Nice to know, but how about the “limited information” Swisscows collect?
Swisscows looks like a great option, but only at first glance. The problem is with Swisscows advertising model.
Swisscows takes ads from Bing based on your search queries, which are sent to Bing – thus, Microsoft has access to whatever you enter in the search bar.
Another alarming issue with Swisscows, same as in case of Ecosia, is that they anonymise whatever data they collect after 7 days. What’s going on during the period of unanonymised week? No one knows. On the good note, by the time your data like obfuscated IP address, search terms, user agent with no unique ID and the setting for the search area is sent to their partners, Swisscows claims the data is carefully anonymised.
On the other hand, Swisscows’ servers (which contain also your non-anonymous data for a week) are based in Switzerland. While they pride themselves in being located out of The Five Eyes countries or even EU, Switzerland has surveillance issues of its own, despite nominal neutrality and no international intelligence alliance agreements.
After Snowden’s revelations of mass surveillance in 2013, many tech companies moved to Switzerland to reduce the risk of being exploited by the governments. However, in 2015 a new law backed by the referendum was passed, which strengthens the position of Swiss SRC spy agency:
The law expands the surveillance capabilities of the Swiss SRC spy agency to give them the power to lawfully hack into computers and install malware, tap phones and internet comms and install hidden cameras and bugs in private locations to gather data.

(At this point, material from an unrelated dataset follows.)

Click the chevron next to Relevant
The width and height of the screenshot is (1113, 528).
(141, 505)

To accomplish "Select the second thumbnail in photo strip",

After the passing of this new legislation, and with the great pressure the US has been able to bring to bear on Swiss private banking laws, how safe is data in Switzerland? While the government claims to enforce this law only in extreme cases, even the enormously wealthy Swiss banks were unable to maintain their independence and privacy under US pressure. Are Swiss security organs any more independent and reliable?

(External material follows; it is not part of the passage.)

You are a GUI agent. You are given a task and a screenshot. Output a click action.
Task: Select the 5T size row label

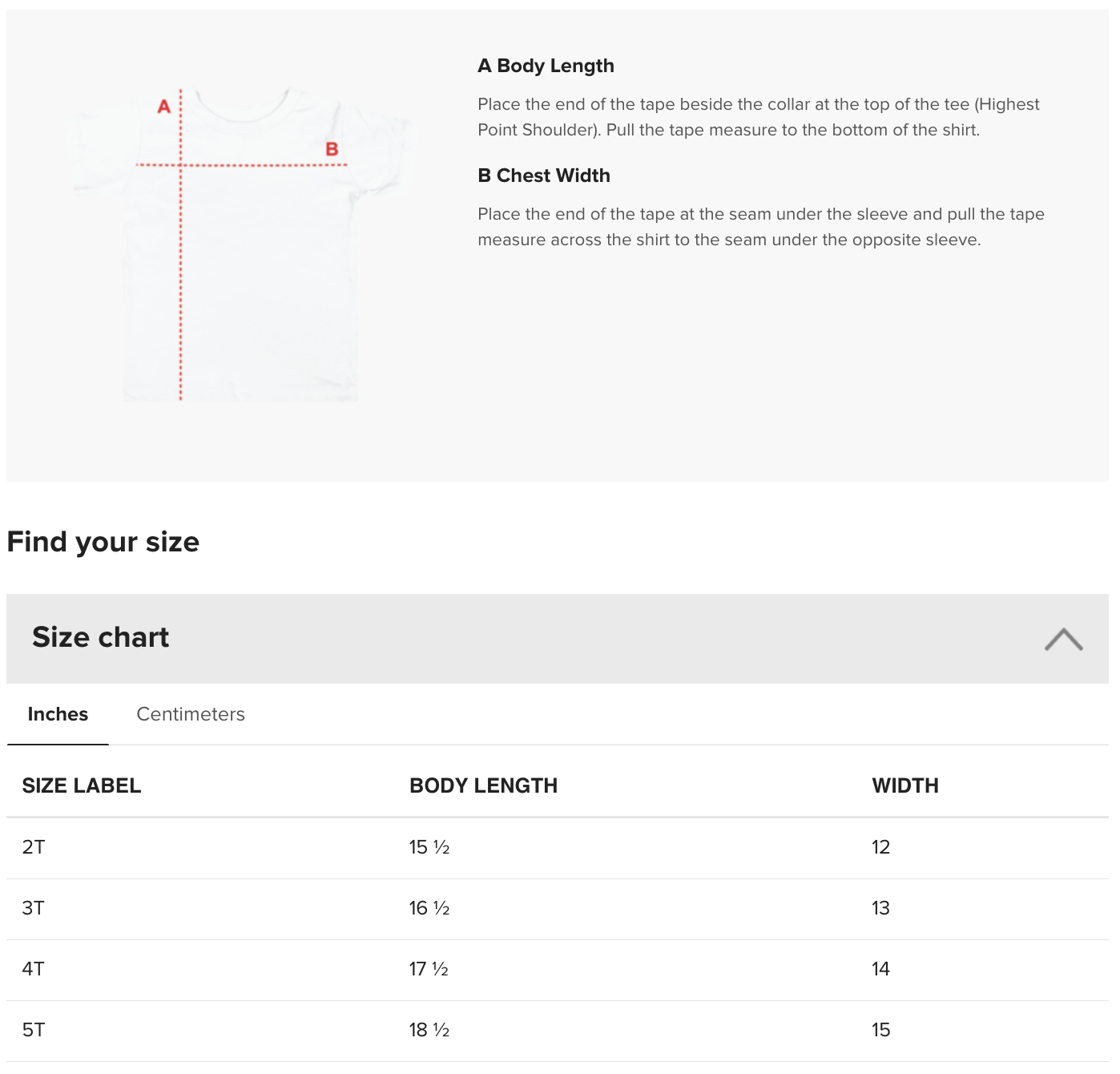pos(34,1030)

Combined with the partnership with Bing and the attendant mediocre results, Swisscows neither offers much innovation nor a real guarantee of privacy.
As we can see, even most of the search engines which base their marketing on privacy are exploiting our privacy. Search engines could be divided into three general groups.
- Google, Bing and Yandex who offer first tier results
- other mostly metasearch engines which take their results from the above: Yahoo (Bing), Ecosia (Bing), Startpage (Google), Swisscows (Bing), Metager (multiple sources)
- niche engines like DuckDuckGo, Qwant, Brave Search, and Mojeek
Before I started the in-depth research for this article I favoured DuckDuckGo for their privacy stance, Qwant for their European-ness, and especially Ecosia for their commitment to ecology. After what I discovered during my research, I’m a lot more sceptical. On a positive note, Brave Search seems the most solid choice. Brave’s claims about search privacy are backed up by Brave’s browser privacy claims which I was able to test for an earlier article. Brave’s independent index, own crawlers and reasonable results have persuaded me to set my default search engine to Brave.
As a Brave browser user, I do worry that whatever little data Brave Software’s browser and search engine collect, go to the servers of the very same company, so the eventual re-identification process would be easier than if I split my data between two separate companies. Ideally Brave would not be headquartered in a Five Eyes country, let alone the United States. While Europe-based Ecosia and Swisscows would be good alternatives but both share too much data with Bing and Microsoft to be considered private. Startpage could pass as a nice alternative with clean Google results and no heavy tracking, but System1 has given the world little reason to trust them with privacy.